31 August 2019 03:52PM
Judy’s death at midnight last night was so shocking. It seemed to have occurred suddenly, although she had been ill for months. For most of those months she told no one but her dear friend and assistant, Alice Witherell, and her Bennington College roommate, our mutual dear friend Toby Rafelson, who said nothing about Judy’s illness to me until a week or so ago.
I think it would have felt sudden and shocking even with time to prepare. Despite the fact that she was well into her ninth decade, Judy never got old. She just got sick. And until then, she had the energy of a three-year-old girl and a seventeen-year-old boy, combined.

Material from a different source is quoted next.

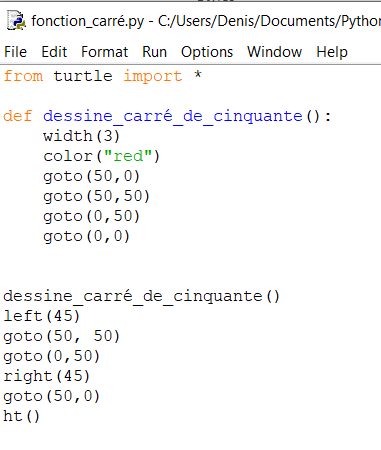The height and width of the screenshot is (450, 381).
Task: Click the "red" string in color call
Action: coord(128,156)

Judy’s energy was visible, palpable, remarkable; it exuded from her being and would have been extraordinary for someone of any age. She never seemed to stop moving, or talking, often at the same time. My partner, John Isaacs, and I would marvel at it whenever we saw her and were convinced she would literally never stop. She never retired and we were sure she never would.

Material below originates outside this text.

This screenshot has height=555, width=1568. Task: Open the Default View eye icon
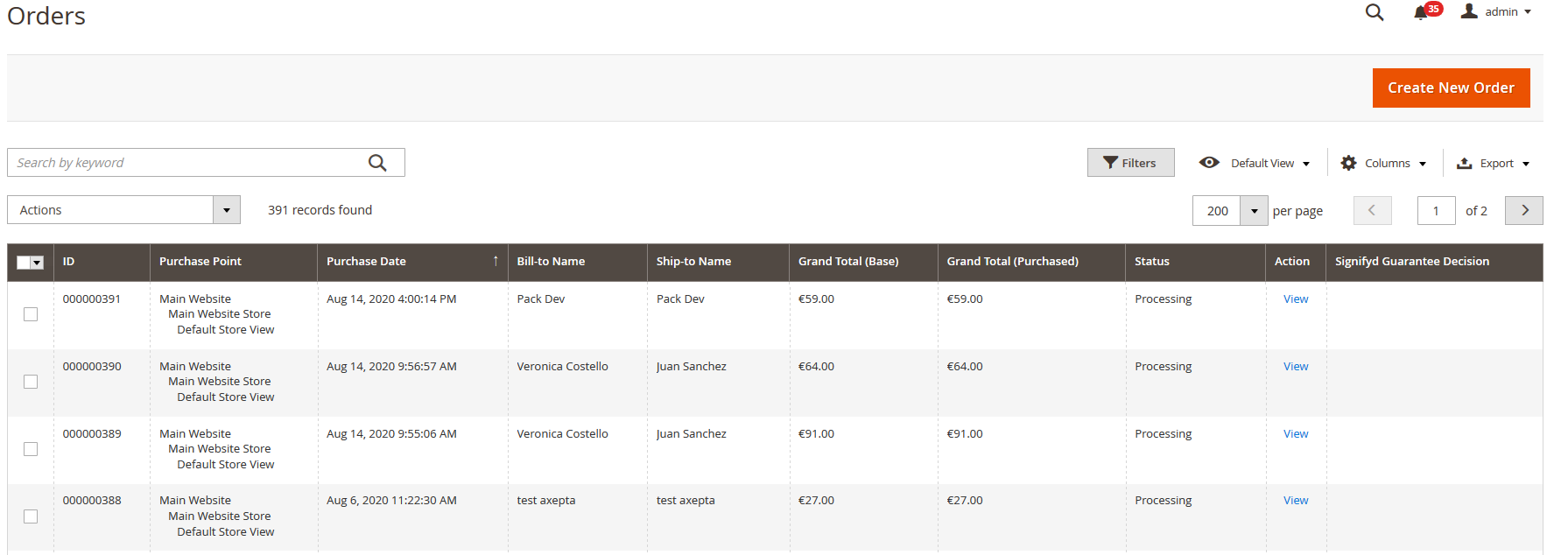click(x=1209, y=163)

Judith Backer Grunberg was the oldest of the newcomers. Judy and her husband Paul emigrated to Columbia County as expatriate New Yorkers in the 60s, long before it was fashionable. Judy was an artist and a mother. Judy and Paul’s three sons went to Chatham public schools, and though I came in in the late middle of this movie, as the children grew up and away and Paul died (nearly two decades ago), Judy produced a formidable body of work that included textile design, woodcuts, photographs, graphics, painting, much of it shown in retrospective at TSL in June of 2015, where I shot the above photo.

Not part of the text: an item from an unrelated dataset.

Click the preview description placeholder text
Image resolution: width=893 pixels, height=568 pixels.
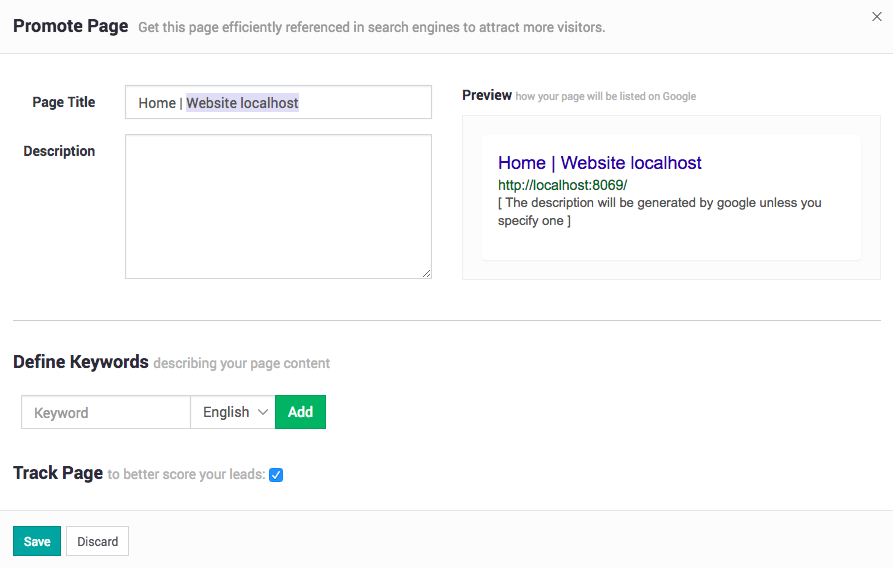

But she also became an unstoppableforce in Chatham. A may-the-force-be-with-you force. The force behind a restaurant, a natural food store, a used-clothing store, and best of all a miraculous theater in an apple orchard.
Judy was Chatham’s most generous, creative, energetic, productive citizen. She bought The Blue Plate and gave it another life. She was co-founder of Chatham Real Food Co-op. She helped save the beloved Crandell Theater and continued to support it and its festival, FilmColumbia. She opened a second-hand clothing store called Re-wraps to support her most wonderful gift, not only to Chatham, but to all of Columbia County—PS21 (Performance Spaces for the 21st Century, in case you didn’t know), now a stunningly beautiful, functional, and convertible theater. It goes inside when it gets cold outside. (In fact, Judy supported and participated in causes and initiatives all over the county. She was a board member of Friends of Hudson in the thick of the six-year fight against the threat of a massive coal-fired cement plant looming over Hudson, and a board member of TSL, WAMC, and who knows how many other acronyms.)
The last time I saw Judy was in that exalted and exhilarating space was also the last time I saw Judy, only four weeks ago. She gave a variation on her usual before-the-curtain speech, in a less physically and emotionally animated state than usual. I thought maybe she had decided that the new theater called for a different demeanor. I also thought she looked rather beautiful. I now know that it was because she was thinner and it made her face look elegant. We chatted about Toby’s upcoming visit, the extensive search for Executive Director Elena Siyanko. Not a mention of her illness.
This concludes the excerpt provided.